Durante a reunião, o representante da OEA ainda ouviu o chororô de outras figuras proeminentes do bolsonarismo como Gustavo Gayer (PL-GO), Bia Kicis (PL-DF) e Magno Malta (PL-ES).
Reunião com Moraes
No domingo (9), ao chegar ao Brasil, Pedro Vaca Villarreal, relator especial para a liberdade de expressão da CIDH, se reuniu com o presidente do Supremo Tribunal Federal (STF), Luís Roberto Barroso, e com o ministro Alexandre de Moraes.
O próprio site do STF divulgou detalhes sobre a reunião, informando que "transcorreu em clima cordial".
De acordo com o Supremo, Barroso apresentou a Villarreal "o conjunto de fatos ocorridos no país que colocou em risco a institucionalidade e exigiu a firme atuação do Supremo".
"Entre estes fatos estavam incluídos discurso de parlamentar que defendia a agressão a ministros do Supremo, juntamente com inúmeras ofensas, e situações de risco democrático, como a politização das Forças Armadas, os ataques às instituições, além do incentivo a acampamentos que clamavam por golpe de Estado. Esse conjunto de fatos resultou nas invasões dos prédios dos três Poderes em 8 de janeiro de 2023", diz o comunicado do STF.
O tribunal também informou que Barroso relatou ao relator da OEA o plano de golpe de Estado descoberto pela Polícia Federal (PF), que incluía o assassinato do presidente Luiz Inácio Lula da Silva, do vice-presidente Geraldo Alckmin e do próprio Alexandre de Moraes.
Além disso, Barroso contextualizou as investigações e explicou as razões que levaram à suspensão temporária da rede social X no Brasil, após sucessivos descumprimentos de decisões judiciais e a retirada de seus representantes do país.
Moraes, por sua vez, detalhou a Villarreal o andamento das investigações sobre os ataques de 8 de janeiro, informando que cerca de 1.900 pessoas foram denunciadas e que, atualmente, 28 investigados estão com perfis bloqueados nas redes sociais por ordem do STF — oito no inquérito que apura ameaças ao Supremo, 10 no inquérito dos atos antidemocráticos e 10 no inquérito sobre a trama golpista.

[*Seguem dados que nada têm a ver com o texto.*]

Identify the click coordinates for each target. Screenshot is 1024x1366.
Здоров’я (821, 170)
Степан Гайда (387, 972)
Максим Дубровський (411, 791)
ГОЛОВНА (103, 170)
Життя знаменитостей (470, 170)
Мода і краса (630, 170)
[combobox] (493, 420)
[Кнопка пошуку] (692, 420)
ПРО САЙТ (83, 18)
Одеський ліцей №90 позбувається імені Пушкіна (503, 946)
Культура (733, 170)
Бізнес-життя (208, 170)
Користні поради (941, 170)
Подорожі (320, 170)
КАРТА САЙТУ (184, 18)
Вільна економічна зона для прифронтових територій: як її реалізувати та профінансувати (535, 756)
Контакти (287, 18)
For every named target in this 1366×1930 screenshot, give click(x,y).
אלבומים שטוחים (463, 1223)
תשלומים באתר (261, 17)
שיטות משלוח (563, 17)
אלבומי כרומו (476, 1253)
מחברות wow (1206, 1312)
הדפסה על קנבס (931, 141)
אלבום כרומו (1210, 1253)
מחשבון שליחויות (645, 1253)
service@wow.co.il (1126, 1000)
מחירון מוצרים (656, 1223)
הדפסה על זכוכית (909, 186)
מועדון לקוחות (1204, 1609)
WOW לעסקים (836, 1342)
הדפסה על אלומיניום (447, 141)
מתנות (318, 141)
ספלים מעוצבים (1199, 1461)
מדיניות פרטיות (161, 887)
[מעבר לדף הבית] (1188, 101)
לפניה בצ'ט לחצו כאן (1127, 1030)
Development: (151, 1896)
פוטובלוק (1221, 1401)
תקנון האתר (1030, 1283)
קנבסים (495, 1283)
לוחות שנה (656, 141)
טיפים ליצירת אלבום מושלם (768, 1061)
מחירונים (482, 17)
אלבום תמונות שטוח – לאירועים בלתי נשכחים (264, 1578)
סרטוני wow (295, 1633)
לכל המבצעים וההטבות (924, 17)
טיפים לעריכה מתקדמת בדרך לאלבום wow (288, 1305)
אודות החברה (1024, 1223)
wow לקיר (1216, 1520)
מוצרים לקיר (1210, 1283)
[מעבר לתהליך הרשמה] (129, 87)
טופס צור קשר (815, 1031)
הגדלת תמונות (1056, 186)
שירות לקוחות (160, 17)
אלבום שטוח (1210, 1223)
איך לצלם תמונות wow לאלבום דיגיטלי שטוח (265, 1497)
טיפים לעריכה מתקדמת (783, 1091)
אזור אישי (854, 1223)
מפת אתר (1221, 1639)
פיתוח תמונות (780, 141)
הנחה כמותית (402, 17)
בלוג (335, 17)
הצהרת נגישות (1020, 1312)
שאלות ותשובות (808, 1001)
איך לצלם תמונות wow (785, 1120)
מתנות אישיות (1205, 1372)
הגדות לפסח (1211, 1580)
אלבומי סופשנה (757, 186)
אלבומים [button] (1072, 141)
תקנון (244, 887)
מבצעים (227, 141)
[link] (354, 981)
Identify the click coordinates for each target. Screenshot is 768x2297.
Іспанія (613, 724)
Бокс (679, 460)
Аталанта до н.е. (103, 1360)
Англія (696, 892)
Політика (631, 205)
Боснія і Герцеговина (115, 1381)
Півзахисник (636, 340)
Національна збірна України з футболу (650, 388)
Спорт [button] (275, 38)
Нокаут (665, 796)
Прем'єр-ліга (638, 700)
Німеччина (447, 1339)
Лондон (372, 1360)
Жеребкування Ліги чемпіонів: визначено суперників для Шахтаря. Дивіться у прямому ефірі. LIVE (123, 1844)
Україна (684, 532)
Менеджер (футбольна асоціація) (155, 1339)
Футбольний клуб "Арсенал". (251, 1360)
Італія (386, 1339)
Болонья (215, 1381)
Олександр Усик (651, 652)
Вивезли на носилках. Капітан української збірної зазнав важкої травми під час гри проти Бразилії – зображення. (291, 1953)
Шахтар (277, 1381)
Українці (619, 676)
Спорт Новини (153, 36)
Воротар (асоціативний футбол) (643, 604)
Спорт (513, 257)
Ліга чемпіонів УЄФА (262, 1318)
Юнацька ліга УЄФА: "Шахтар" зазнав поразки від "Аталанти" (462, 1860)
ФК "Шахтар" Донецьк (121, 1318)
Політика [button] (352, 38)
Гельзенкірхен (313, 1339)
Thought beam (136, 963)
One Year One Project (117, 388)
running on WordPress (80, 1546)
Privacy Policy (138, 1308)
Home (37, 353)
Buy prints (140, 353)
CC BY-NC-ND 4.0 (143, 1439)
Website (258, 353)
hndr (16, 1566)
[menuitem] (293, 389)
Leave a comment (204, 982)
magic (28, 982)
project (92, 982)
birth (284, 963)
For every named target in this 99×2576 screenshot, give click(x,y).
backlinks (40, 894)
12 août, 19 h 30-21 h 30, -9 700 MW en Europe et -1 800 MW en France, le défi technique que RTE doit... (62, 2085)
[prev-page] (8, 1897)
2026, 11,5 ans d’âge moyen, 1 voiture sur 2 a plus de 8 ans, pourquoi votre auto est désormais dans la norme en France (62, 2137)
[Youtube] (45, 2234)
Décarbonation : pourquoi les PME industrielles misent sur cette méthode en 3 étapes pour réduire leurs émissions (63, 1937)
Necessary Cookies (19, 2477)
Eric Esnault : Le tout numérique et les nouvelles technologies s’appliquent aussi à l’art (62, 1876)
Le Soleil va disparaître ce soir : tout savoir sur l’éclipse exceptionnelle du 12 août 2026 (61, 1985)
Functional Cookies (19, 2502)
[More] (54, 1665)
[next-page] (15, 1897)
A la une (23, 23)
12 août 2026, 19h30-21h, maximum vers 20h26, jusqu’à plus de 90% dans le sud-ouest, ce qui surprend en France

"O ministro Alexandre de Moraes esclareceu ainda que, ao longo dos últimos cinco anos, cerca de 120 perfis [nas redes sociais] foram bloqueados, desfazendo a narrativa de um quadro generalizado de remoção de perfis. Em todos esses casos, houve acompanhamento da Procuradoria-Geral da República e das defesas, tendo havido mais de 70 recursos julgados em colegiado. Ou seja, em nenhum caso, os processos foram de natureza secreta para as partes envolvidas", destaca o comunicado do Supremo.
Frustração
Lideranças da extrema direita, como o deputado federal Gustavo Gayer (PL-GO), acreditavam que a missão da CIDH no Brasil poderia, de alguma forma, influenciar ou reverter decisões judiciais contra extremistas investigados.
"SOCORRO!! O vídeo mais importante da minha vida. O Brasil clama por socorro. Assista e compartilhe", escreveu Gayer ao divulgar um vídeo em inglês em que "denuncia" a inexistente prática de censura no Brasil, marcando o perfil de Pedro Vaca Villarreal no X (antigo Twitter). Outros bolsonaristas também publicaram conteúdos semelhantes, buscando atrair a atenção do relator da OEA.
Com uma agenda que inclui reuniões com parlamentares de extrema direita — muitos deles investigados por disseminação de desinformação e alvo do inquérito sobre a tentativa de golpe de Estado —, a missão da CIDH tem como objetivo "analisar a situação da liberdade de expressão no país", segundo comunicado oficial.